In the HopKins Black Box, Sept. 18 marks the first guest performance of the semester. The audience will sit, traditionally, facing the performer but that isn’t always the case — sometimes they surround him or her, sometimes the performer will change positions throughout the show and at other times there isn’t a conventional stage at all.
Such is the way of life inside a black box theater, a marked departure from a more traditional theatrical structure. Dr. John LeBret, who directs the theater, and sits on the Advisory Board that approves the shows each season, said a black box as a device that “came out of the ’60s, when there was lots of experimental theatre going on, both in America and Europe.”
“The HopKins Black Box is a performance space as well as a classroom, and we think of it as a laboratory as well,” LeBret said. The space is dedicated to Dr. Mary Frances HopKins, whose efforts brought the Black Box into being in 1992, and whose outstanding work the space was renamed for in 2002.
Demonstrating a continued effort to collaborate with departments at other universities, HopKins will play host Thursday to Nico Wood, a performance studies Ph.D. candidate at Southern Illinois University.
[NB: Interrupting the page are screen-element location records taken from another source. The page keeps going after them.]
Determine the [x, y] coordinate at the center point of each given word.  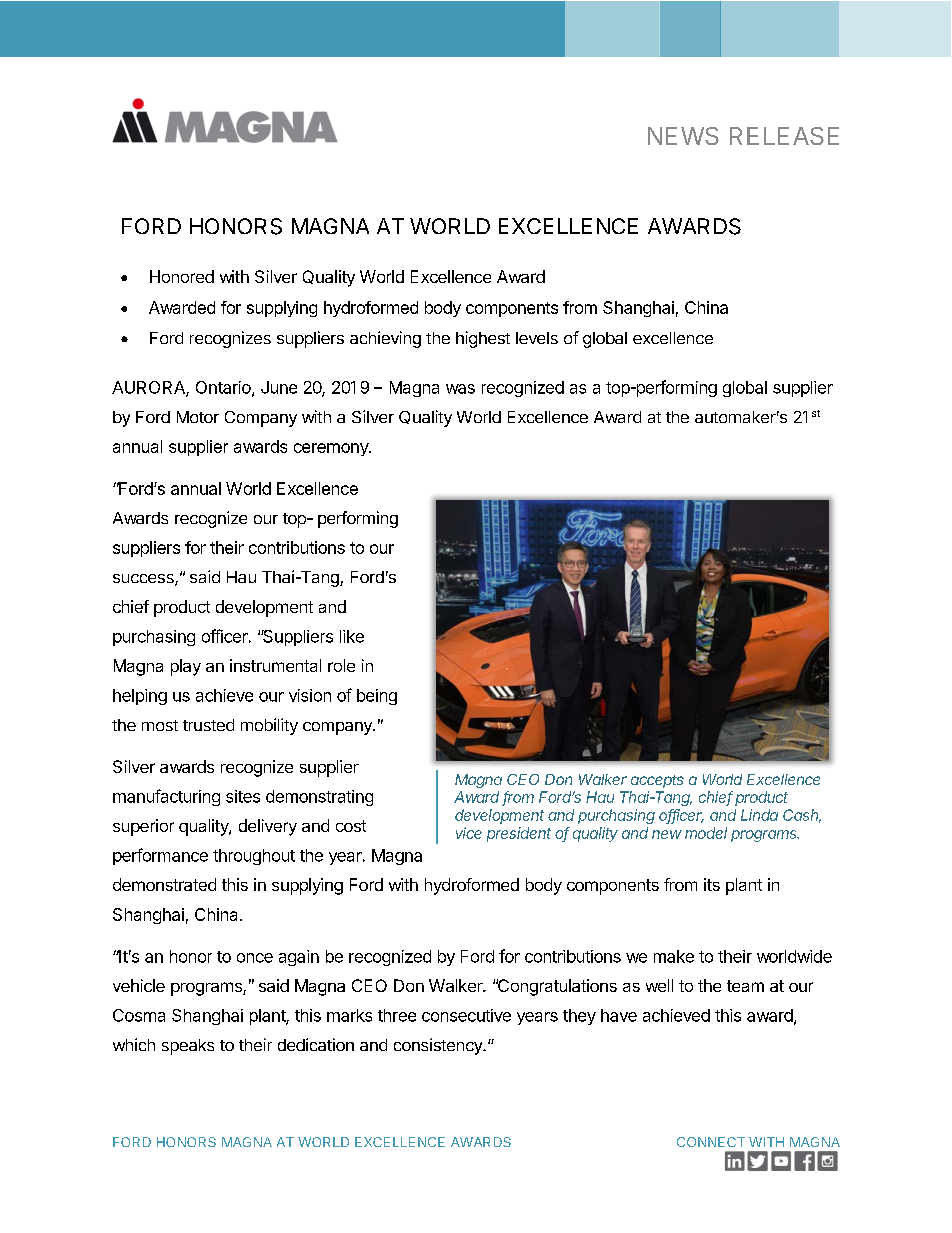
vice [469, 833]
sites [243, 796]
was [460, 389]
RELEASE [784, 136]
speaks [188, 1047]
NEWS [683, 136]
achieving [385, 339]
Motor [198, 417]
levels [537, 338]
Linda [759, 815]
Wood, whose dissertation looks at experimental art forms, especially in film and theater, will be performing her one-woman show, “Sideshow,” first staged at Southern Illinois while she was still in coursework.
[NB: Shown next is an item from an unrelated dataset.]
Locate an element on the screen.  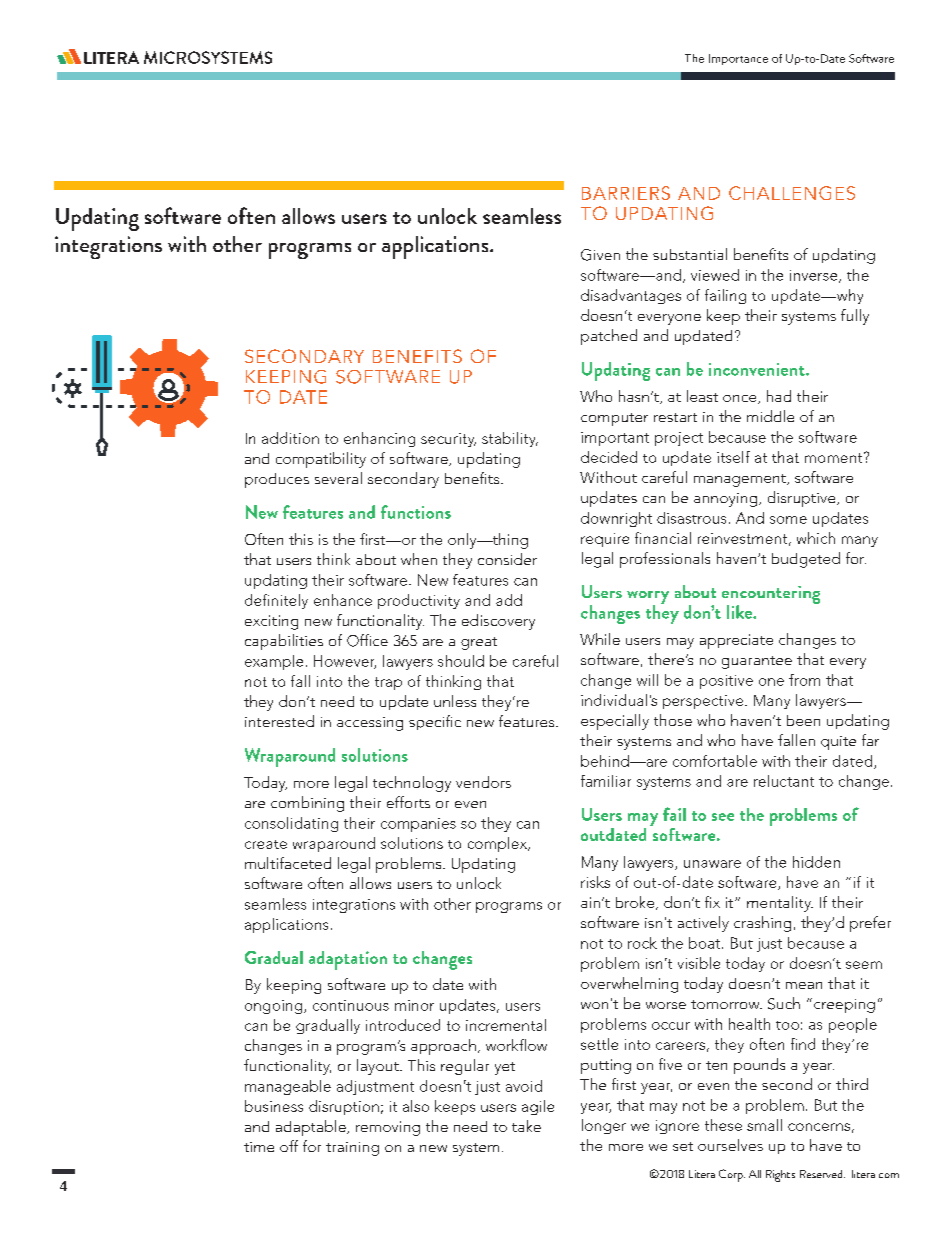
compatibility is located at coordinates (321, 460).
“This show tells the story of my great-great-grandmother, the trapeze artist; my great-grandmother, a burlesque dancer; my grandmother, who was a jazz dancer; and my mother, who traveled with a carnival sideshow,” Wood said, citing the work as primarily being an exploration of her own cultural background.
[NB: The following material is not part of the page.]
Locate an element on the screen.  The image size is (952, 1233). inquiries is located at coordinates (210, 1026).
“I definitely never knew the full extent of the story. From just a few scraps… I’m kind of piecing together an entire story,” she said.
LeBret praised Wood’s show.
“When you think about one person, standing there talking about her family, you would think it’d be boring, but… it’s phenomenal,” LeBret said.
For University students and faculty, the process required to produce a show in the Black Box can be taxing, as they must first make a presentation to the Advisory Board.
“Usually, because it is a lot of work, candidates who present their work are faculty, but in the past we have had undergraduates present and eventually produce their work,” LeBret said.
Notably, this season will be the first at HopKins Black Box to include a holiday show, titled “On a Snowy Evening,” which LeBret will directed.